Sur le papier, InquisitorNote : 1 coche toutes les cases du bon petit hack and slash. Le compte du joueur gagne des « niveaux d'expérience généraux » qui bénéficient à tous les personnages, comme dans le système Parangon de Diablo III. Les armes équipées permettent d'obtenir de nouvelles compétences, l'artisanat sert à convertir ses rebuts en équipement plus ou moins puissant... Pourtant, il y a quelque chose de pourri au royaume de Warhammer. Une puanteur que l'on ressent dès les premières secondes de jeu, lorsqu'on se promène dans le petit salon qui permet de faire quelques bricoles avant de partir en mission. L'odeur pestilentielle que dégage un manque d'optimisation inquiétant ? Même à 50 FPS, le jeu saccade comme un parkinsonien en phase terminale.
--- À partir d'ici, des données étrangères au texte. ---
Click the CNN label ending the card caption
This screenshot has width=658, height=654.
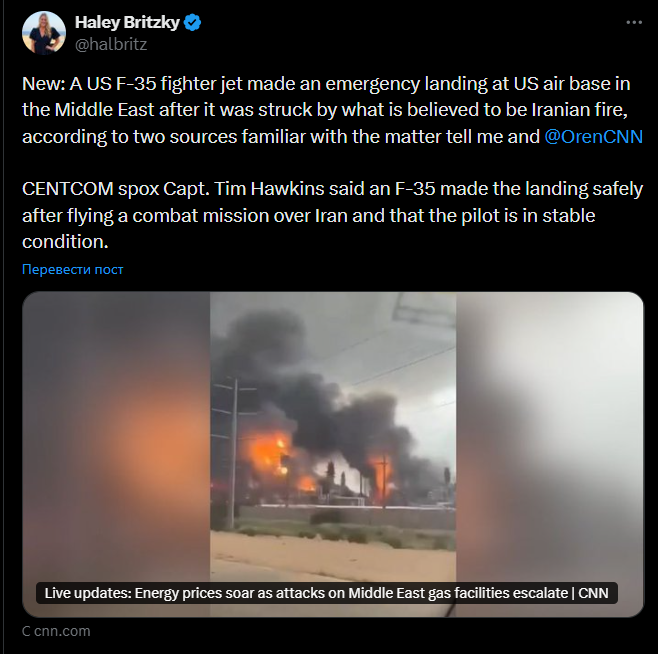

On se rassure alors en regardant avec insistance le gros logo en haut à gauche de l'écran qui hurle « VERSION ALPHA, NE NOUS TUEZ PAS TOUT DE SUITE S'IL VOUS PLAÎT ! » mais hélas, ce problème n'est qu'un coup de semonce.

Note 1 : On ne va quand même pas l’appeler Warhammer 40,000 : Inquisitor - Martyr pendant tout l'article, quand même. C'est que j'ai d'autres signes à fouetter, moi.